By My Standards (foaled March 22, 2016) is an American Thoroughbred racehorse and the winner of the 2019 Louisiana Derby and the 2020 Alysheba Stakes.

==Career==
===2018: Two-year-old season===
By My Standards's first race was on November 24, 2018, at Churchill Downs, where he came in second.

===2019: Three-year-old season===
He did not pick up his first win until four races into his career, when he won a Maiden Special Weight race on February 16 at Fair Grounds Race Course.

On March 23, 2019, he scored an upset win at the 2019 Louisiana Derby. He came in at 22:1 odds and rallied in the stretch against Spinoff.
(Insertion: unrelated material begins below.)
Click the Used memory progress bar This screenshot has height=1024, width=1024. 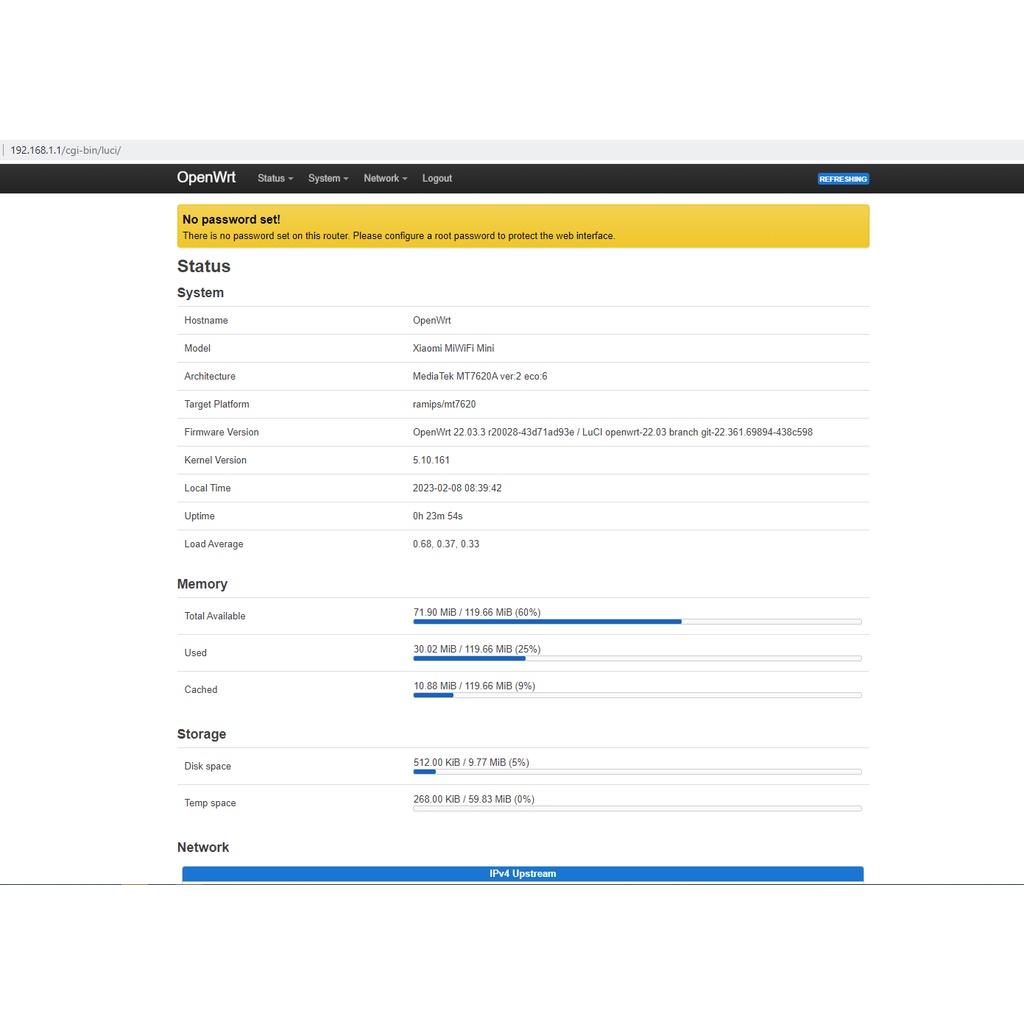pyautogui.click(x=637, y=658)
The upset win gained him entry into the 2019 Kentucky Derby.

On May 4, 2019, he competed in the 2019 Kentucky Derby. He was placed at 18:1 odds going into the race, coming a disappointing 11th place. This was his final race of the 2019 season as he had hoof wall separation.

===2020: Four-year-old season===
He returned on February 9, winning an Allowance Optional Claiming race at Fair Grounds.
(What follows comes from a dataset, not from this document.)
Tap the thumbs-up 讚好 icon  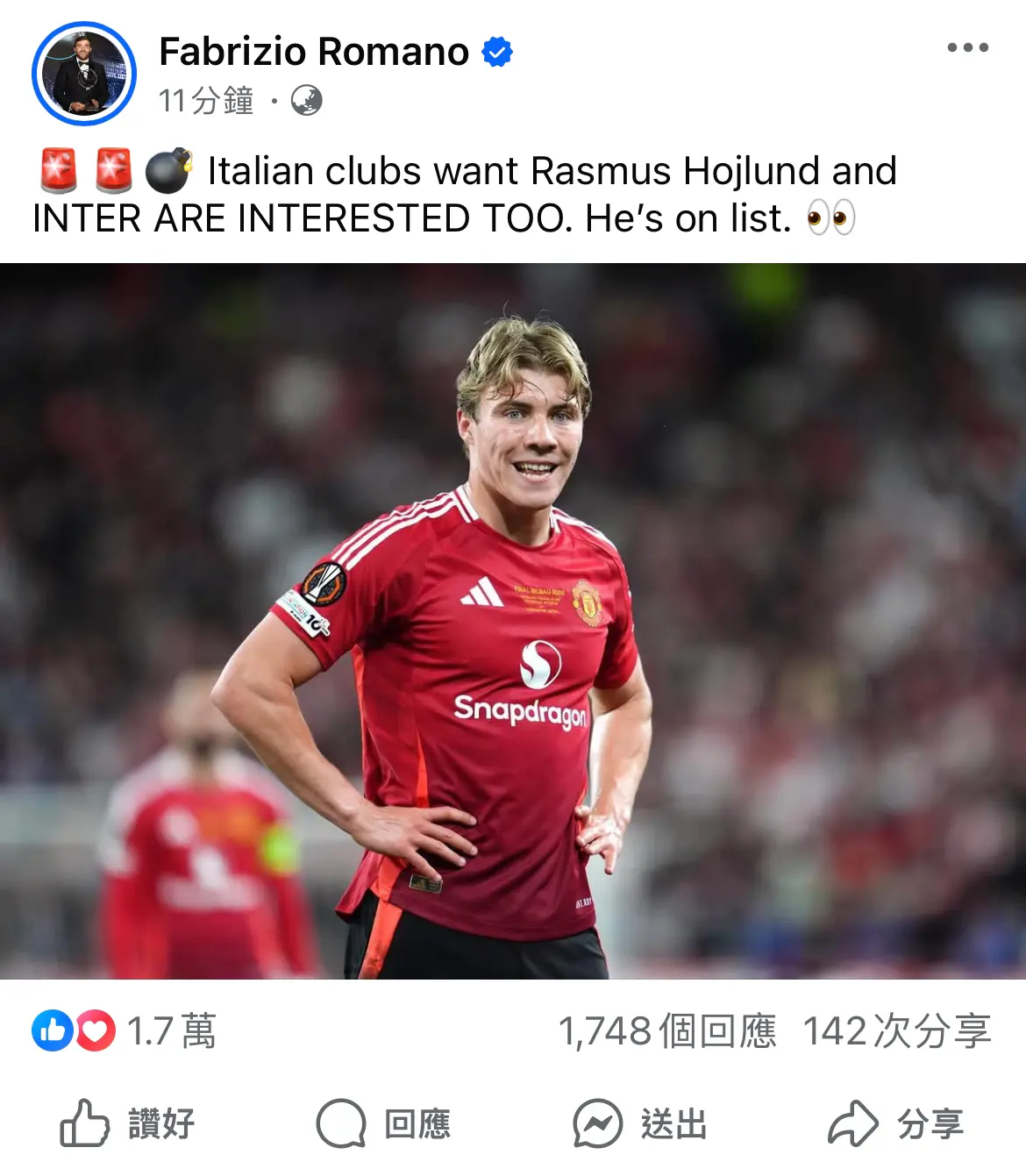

On March 21, he won the Grade 2 New Orleans Handicap, defeating Warrior's Charge and Mr. Freeze.

He picked up another victory on May 2, winning the Grade 2 Oaklawn Handicap. He passed Warrior's Charge near the end of the race to win.

On June 27, he ran well but only came 2nd behind Tom's D'Etat in the Grade 2 Stephen Foster Stakes. W. Bret Calhoun, his trainer, said that Tom's d'Etat had surprised them with his performance and was not going to be beaten.

By My Standards returned on August 1 in the 2020 Whitney Stakes against Code of Honor, Improbable, and Tom's d'Etat. The favorite Tom's d'Etat stumbled coming out of the starting gate, and Improbable won the race and By My Standards came second.

He then won the 2020 Alysheba Stakes over McKinzie, Mr. Freeze, and Owendale. This was his third Grade 2 win of the year.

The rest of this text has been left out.